¡Guau! ¡Qué guapísimas todas! (hasta él, con el casco de dos tallas de sobra y malamente ladeado…)
Mmmmppfff… Me había prometido no ponerme sarcástico, pero no sé si voy a poder.
Este lunes pasado, con la Torre Eiffel por testigo, se ha estado rodando en París el spot para la nueva campaña de un perfume de Chanel (supongo que será para Cocó Mademoiselle, del que ya era imagen). Y el elemento principal de atrezzo era una rectilínea Ducati SuperSport 750 de en torno a 1973, repintada para tomar ese color maquillaje, nude me apuntan que se debe decir, a juego con el mono y el casco (luego hablaremos de él).
Pues de tan recta que es la Ducati SS, años 70 obligan, la guapísima Keira hasta parece tener curvas. Hay que reconocer que le queda estupenda.
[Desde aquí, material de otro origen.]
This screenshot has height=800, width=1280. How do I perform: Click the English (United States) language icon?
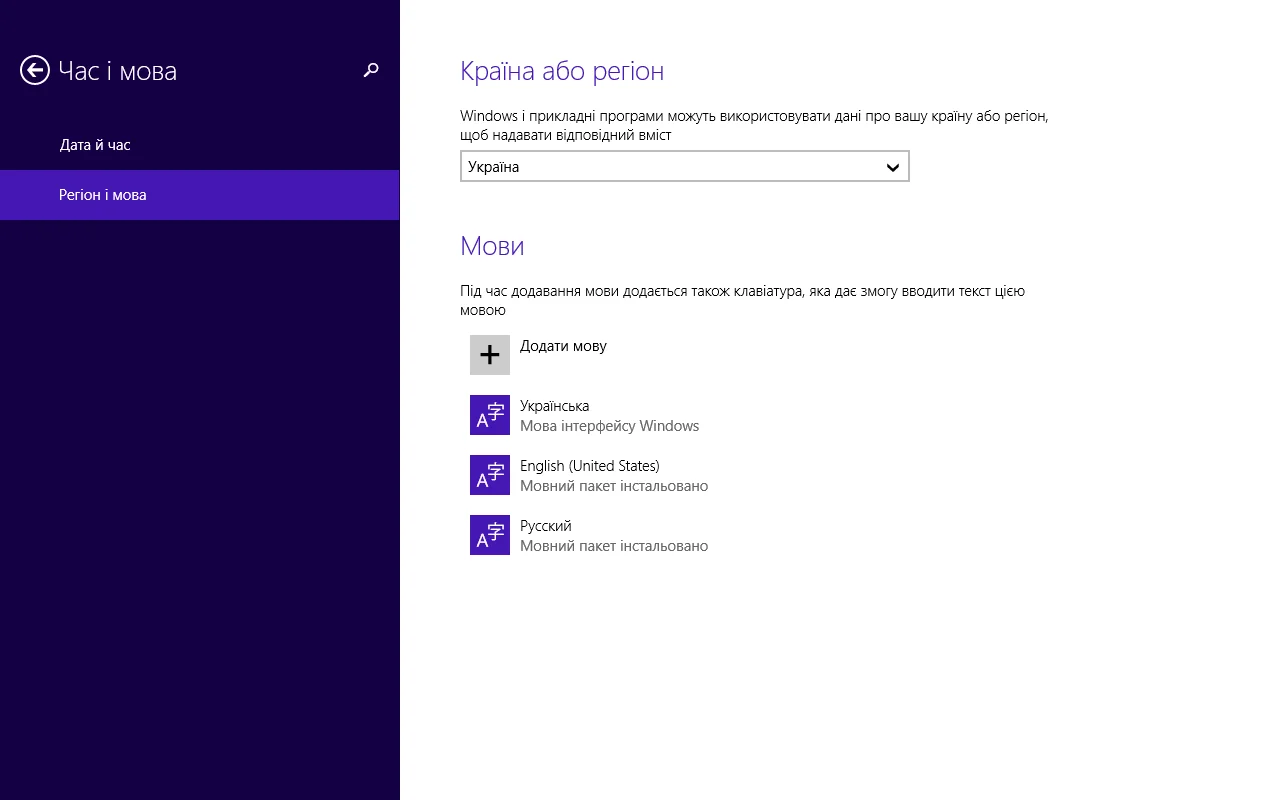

Olvidemos las miserias cotidianas, las grasas que pueblan el asfalto, los charcos, el polvo, goterones negros y demás… Por qué no se va a poder ir por la ciudad con un mono de color carne. ¿Quién no necesita soñar? Con Keira, con la moto, con París… pero es que se hace duro soñar viendo las rueditas que le han puesto para que no se caiga; y a la pobre Doble mirando cómo su alter ego, Keira quiero decir, examina con pasmo esas cositas que tiene la moto debajo del cristalito ¿para qué servirán?
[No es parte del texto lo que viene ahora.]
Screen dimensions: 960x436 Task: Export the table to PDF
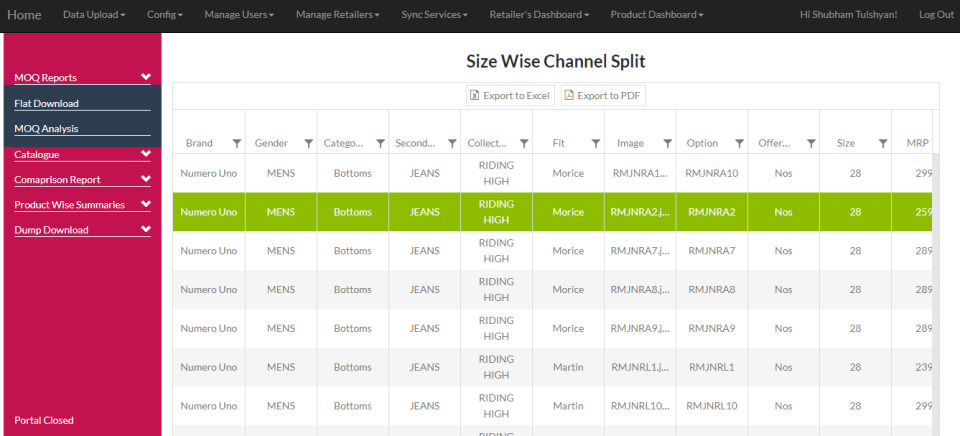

Fuera de bromas, la chica es preciosa, la moto es preciosa, París es precioso y el casco sólo cuesta 657€ , calderilla, vamos. Os ahorro el esfuerzo de digerir lo que cuestan el mono y las botas, por si os han gustado.
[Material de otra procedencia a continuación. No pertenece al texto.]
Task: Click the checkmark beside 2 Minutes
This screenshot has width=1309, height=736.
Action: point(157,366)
Sueños, belleza, eso no tiene precio… perfume de mujer… Prometo no ser demasiado miserable en la próxima entrega sobre Chanel, Karl Lagerfeld y las motos.
Consolémonos, hermanos y hermanas, parece que al menos ir en moto es estéticamente bello, aunque no tengamos el trasero de la Knightley. Y desde luego, hay alguien cerca de Lagerfeld que tiene muy buen gusto para las motos.